Validation of prognostic models predicting mortality or ICU admission in patients with COVID-19 in low- and middle-income countries: a global individual participant data meta-analysis. 低收入和中等收入国家预测COVID-19患者死亡率或ICU入院的预后模型的验证：一项全球个体参与者数据荟萃分析

Diagnostic and prognostic research

Pub Date : 2024-12-19 DOI: 10.1186/s41512-024-00181-5

Johanna A A Damen, Banafsheh Arshi, Maarten van Smeden, Silvia Bertagnolio, Janet V Diaz, Ronaldo Silva, Soe Soe Thwin, Laure Wynants, Karel G M Moons

Background: We evaluated the performance of prognostic models for predicting mortality or ICU admission in hospitalized patients with COVID-19 in the World Health Organization (WHO) Global Clinical Platform, a repository of individual-level clinical data of patients hospitalized with COVID-19, including in low- and middle-income countries (LMICs).

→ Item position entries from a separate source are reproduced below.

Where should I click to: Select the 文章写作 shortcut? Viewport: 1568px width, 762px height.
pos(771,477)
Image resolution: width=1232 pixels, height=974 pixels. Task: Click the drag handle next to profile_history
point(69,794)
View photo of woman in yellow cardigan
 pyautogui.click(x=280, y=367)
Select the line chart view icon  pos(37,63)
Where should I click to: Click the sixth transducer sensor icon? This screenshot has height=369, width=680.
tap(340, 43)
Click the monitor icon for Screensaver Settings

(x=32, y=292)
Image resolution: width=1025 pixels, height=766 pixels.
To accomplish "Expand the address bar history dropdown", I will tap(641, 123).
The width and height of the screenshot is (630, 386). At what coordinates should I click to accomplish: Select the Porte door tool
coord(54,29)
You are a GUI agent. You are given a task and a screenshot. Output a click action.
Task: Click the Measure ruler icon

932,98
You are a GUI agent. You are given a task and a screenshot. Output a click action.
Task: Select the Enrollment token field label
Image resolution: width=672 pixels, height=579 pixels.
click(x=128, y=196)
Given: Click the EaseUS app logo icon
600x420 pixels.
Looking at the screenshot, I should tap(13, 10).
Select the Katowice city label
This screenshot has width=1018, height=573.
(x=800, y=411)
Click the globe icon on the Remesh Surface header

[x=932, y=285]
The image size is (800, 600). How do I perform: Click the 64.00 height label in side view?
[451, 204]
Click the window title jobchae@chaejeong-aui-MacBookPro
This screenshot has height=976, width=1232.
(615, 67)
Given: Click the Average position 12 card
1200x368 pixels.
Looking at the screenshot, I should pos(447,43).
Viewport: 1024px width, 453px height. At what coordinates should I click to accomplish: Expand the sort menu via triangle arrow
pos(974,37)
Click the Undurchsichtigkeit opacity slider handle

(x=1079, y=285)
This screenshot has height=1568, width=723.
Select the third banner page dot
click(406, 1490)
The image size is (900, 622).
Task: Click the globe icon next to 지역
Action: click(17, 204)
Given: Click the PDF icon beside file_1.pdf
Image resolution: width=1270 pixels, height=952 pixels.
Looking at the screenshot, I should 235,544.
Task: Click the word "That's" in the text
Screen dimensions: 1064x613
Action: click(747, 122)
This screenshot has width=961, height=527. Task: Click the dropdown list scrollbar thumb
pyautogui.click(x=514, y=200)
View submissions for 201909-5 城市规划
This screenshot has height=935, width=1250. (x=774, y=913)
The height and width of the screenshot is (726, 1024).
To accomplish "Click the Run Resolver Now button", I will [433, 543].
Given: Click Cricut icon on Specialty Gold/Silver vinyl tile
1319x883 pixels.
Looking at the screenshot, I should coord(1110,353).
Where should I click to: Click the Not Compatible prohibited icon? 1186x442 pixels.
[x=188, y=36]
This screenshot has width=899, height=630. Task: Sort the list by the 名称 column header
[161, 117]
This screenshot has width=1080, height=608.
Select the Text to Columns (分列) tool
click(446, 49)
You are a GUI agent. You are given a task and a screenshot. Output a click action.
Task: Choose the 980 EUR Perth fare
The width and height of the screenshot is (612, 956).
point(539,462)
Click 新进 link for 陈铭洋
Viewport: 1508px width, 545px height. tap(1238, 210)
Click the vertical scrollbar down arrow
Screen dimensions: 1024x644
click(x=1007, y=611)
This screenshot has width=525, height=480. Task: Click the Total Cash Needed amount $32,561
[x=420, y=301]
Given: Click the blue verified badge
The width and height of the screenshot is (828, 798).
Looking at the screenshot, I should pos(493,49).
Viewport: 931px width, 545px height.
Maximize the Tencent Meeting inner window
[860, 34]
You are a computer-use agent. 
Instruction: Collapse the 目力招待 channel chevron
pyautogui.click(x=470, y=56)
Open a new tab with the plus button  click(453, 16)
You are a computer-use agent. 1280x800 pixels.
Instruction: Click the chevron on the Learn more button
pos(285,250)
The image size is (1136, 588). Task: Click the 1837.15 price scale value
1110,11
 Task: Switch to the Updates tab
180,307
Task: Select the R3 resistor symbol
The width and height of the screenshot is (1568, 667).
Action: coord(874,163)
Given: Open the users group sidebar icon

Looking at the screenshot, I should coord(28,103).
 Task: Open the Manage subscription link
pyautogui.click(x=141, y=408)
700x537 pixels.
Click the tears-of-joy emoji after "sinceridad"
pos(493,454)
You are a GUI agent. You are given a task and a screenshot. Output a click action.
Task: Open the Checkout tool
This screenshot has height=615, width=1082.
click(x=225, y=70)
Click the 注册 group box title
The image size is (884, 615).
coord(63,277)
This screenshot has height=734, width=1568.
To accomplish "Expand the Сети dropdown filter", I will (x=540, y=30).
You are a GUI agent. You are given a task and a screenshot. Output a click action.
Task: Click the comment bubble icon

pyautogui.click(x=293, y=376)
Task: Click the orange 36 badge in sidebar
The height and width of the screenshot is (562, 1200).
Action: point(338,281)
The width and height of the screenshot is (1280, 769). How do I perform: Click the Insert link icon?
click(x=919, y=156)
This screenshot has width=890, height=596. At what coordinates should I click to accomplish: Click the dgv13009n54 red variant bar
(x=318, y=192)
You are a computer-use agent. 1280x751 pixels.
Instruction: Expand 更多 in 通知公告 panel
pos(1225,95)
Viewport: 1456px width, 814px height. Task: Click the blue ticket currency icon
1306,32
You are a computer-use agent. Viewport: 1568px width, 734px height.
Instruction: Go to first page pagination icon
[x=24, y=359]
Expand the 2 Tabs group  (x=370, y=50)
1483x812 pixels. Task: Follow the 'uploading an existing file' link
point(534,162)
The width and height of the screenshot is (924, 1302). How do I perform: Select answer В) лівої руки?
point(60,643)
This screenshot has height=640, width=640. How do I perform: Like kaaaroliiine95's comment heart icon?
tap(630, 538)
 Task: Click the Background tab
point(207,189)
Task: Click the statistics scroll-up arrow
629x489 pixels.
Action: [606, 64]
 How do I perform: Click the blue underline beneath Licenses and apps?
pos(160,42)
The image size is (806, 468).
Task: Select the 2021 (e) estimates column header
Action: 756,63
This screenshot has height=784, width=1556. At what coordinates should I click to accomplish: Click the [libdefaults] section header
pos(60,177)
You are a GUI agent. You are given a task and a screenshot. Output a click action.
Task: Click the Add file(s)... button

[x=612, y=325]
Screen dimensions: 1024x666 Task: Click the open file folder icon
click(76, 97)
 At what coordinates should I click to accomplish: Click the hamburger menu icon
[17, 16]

Methods: We identified eligible multivariable prognostic models for predicting overall mortality and ICU admission during hospital stay in patients with confirmed or suspected COVID-19 from a living review of COVID-19 prediction models. These models were evaluated using data contributed to the WHO Global Clinical Platform for COVID-19 from nine LMICs (Burkina Faso, Cameroon, Democratic Republic of Congo, Guinea, India, Niger, Nigeria, Zambia, and Zimbabwe). Model performance was assessed in terms of discrimination and calibration.

Results: Out of 144 eligible models, 140 were excluded due to a high risk of bias, predictors unavailable in LIMCs, or insufficient model description. Among 11,338 participants, the remaining models showed good discrimination for predicting in-hospital mortality (3 models), with areas under the curve (AUCs) ranging between 0.76 (95% CI 0.71-0.81) and 0.84 (95% CI 0.77-0.89). An AUC of 0.74 (95% CI 0.70-0.78) was found for predicting ICU admission risk (one model). All models showed signs of miscalibration and overfitting, with extensive heterogeneity between countries.

Conclusions: Among the available COVID-19 prognostic models, only a few could be validated on data collected from LMICs, mainly due to limited predictor availability. Despite their discriminative ability, selected models for mortality prediction or ICU admission showed varying and suboptimal calibration.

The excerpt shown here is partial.